Amidst all of these necessary changes, SIL must still maintain its unique position in international limnology. SIL has always affiliated with limnologists, theoretical and applied, in all countries of the world. There is now a great flurry of activity among many national limnological organizations to become ‘international’ – often only by holding an occasional meeting in a foreign country and encouraging foreign membership. These activities are not yet in the same vein of those of SIL that has made sincere and successful attempts to understand not only the enormous cultural, sociological, and economic differences between developing and developed countries, but to attempt to improve the limnological training and efficacy of research and management in developing countries.

President Likens and other officers have recognized the need for SIL to change. A Futures Committee has been appointed with the charge to evaluate where SIL is and to make poignant and difficult recommendations for change. Some problems may be addressed by simply involving more interested members in the activities of SIL, because the present-day SIL is much too large, and the workload too great, to be led by a few volunteer officers. We hope to present SIL membership with the evaluations of the Futures Committee, under the leadership of Prof. Brian Moss, in the next year.

Some very difficult decisions will be needed by the membership. I have argued vigorously previously that the science and our journal are the glue that holds SIL together, and to lose the science foundation will shift SIL rapidly into one of the many relatively impotent Nongovernmental Organizations (NGOs). Shifting to a more modern scientific journal has a cost, and even if electronic, the dominant costs for preparation remain. Most importantly, SIL must not lose its seminal role of interacting with and enhancing the limnological capabilities of our colleagues and young minds of developing countries. This important segment of global freshwater resources is not a mandate of most national limnological associations of developed countries. SIL must maintain that global responsibility.

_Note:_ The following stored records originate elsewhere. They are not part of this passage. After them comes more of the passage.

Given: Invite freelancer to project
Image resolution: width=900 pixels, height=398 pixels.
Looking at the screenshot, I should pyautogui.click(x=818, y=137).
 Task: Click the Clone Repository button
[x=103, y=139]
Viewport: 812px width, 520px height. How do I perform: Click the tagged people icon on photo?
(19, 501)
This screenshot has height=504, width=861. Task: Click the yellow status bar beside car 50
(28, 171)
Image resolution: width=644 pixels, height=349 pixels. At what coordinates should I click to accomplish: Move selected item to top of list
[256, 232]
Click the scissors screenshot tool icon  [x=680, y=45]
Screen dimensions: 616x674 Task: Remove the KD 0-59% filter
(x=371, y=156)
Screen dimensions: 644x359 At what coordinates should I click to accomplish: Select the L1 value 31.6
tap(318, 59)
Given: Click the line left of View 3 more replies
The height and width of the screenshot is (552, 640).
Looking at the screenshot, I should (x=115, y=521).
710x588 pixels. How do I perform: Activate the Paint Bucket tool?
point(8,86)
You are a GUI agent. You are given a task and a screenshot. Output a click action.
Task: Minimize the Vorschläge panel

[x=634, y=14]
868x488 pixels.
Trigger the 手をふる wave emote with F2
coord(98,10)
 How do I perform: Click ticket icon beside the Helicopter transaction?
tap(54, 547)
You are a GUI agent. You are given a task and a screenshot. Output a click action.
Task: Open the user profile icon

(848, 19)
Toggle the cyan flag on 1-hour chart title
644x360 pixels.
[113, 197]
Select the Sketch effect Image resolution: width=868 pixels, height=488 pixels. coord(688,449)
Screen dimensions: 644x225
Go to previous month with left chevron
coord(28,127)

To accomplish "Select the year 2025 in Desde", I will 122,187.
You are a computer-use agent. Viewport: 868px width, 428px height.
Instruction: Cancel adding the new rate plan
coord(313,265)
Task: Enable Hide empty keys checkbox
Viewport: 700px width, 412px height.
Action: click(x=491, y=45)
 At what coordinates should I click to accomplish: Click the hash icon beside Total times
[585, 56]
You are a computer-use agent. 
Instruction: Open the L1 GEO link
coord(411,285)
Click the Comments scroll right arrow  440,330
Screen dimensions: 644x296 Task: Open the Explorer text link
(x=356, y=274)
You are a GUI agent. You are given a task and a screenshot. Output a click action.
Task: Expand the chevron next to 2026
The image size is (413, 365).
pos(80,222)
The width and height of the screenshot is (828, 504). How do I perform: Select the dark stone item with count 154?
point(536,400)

The environmental challenges of inland waters – their condition, uses, and management – will reach unprecedented levels in the 21st century. Everyone with even the simplest levels of understanding recognizes that the present burdens upon most freshwater ecosystems are unsustainable. Degradation will continue at unprecedented levels, even in most developed countries simply because of the exponentially increasing pressures placed upon these finite resources. It is essential that the membership of scientific organizations such as SIL implement their understanding of water management needed to lessen the severity of the degradation and to improve the efficiency of use of these waters. In order to do so, it is essential for SIL to step forward proactively. The challenges before us are formidable but simultaneously exciting. These new thrusts cannot be done by the officers and other leaders in SIL alone – we need your enthusiasm and contributions!

Robert G. Wetzel >>>
General Secretary and Treasurer


Gorham, E. 1968. Journal coverage in the field of limnology. Limnology and Oceanography 13:366-369.